„Gazeta Polska Codziennie” przeprowadziła wywiad z synem premiera Michałem Tuskiem, właścicielem firmy Aviarail i pracownikiem państwowego portu lotniczego im. Lecha Wałęsy w Gdańsku.
Dlaczego w czerwcu br. pytał Pan Marcina Plichtę „co by się stało z OLT Express, gdyby Amber Gold ogłosiło upadłość”?
W czerwcu nie miałem kontaktu z Marcinem Plichtą. Ktoś wprowadza was w błąd. Oczywiście były takie rozmowy z Frankowskim (dyrektor zarządzający OLT Express – red.). O Amber Gold mówiło się, że KNF ma je na liście i zarządza nim karana osoba. Z drugiej strony OLT to był ciekawy projekt, któremu poświęciło się wielu ludzi z branży.
Czyli rozmawiał Pan o tym z Frankowskim?

+++++

**Polecenie**
Jakiej firmy właścicielem jest Michał Tusk według wywiadu z nim?

Wiersze ze zbioru danych:
+++++

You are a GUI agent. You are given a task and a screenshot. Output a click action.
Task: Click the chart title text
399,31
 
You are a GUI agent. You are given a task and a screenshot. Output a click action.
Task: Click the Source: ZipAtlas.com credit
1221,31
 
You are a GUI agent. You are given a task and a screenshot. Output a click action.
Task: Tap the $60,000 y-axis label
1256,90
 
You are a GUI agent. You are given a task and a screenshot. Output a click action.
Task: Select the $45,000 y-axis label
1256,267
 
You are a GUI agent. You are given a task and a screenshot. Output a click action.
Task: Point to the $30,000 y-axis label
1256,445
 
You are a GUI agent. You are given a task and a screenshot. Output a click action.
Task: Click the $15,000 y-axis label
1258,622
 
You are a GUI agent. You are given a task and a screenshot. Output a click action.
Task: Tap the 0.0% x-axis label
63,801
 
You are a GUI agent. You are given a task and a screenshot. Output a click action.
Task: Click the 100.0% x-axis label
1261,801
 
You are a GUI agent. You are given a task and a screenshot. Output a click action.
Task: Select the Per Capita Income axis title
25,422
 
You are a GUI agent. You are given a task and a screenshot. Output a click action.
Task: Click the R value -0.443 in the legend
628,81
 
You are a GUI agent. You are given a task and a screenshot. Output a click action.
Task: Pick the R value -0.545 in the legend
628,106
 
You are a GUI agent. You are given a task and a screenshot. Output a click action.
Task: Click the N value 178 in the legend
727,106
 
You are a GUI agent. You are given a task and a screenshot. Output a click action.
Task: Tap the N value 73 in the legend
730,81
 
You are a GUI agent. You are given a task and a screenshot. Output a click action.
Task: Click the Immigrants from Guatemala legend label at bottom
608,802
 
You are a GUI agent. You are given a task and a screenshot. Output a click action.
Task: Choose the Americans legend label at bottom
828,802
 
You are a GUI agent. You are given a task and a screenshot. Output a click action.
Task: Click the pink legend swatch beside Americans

+++++

**Rozwiązanie**
Aviarail.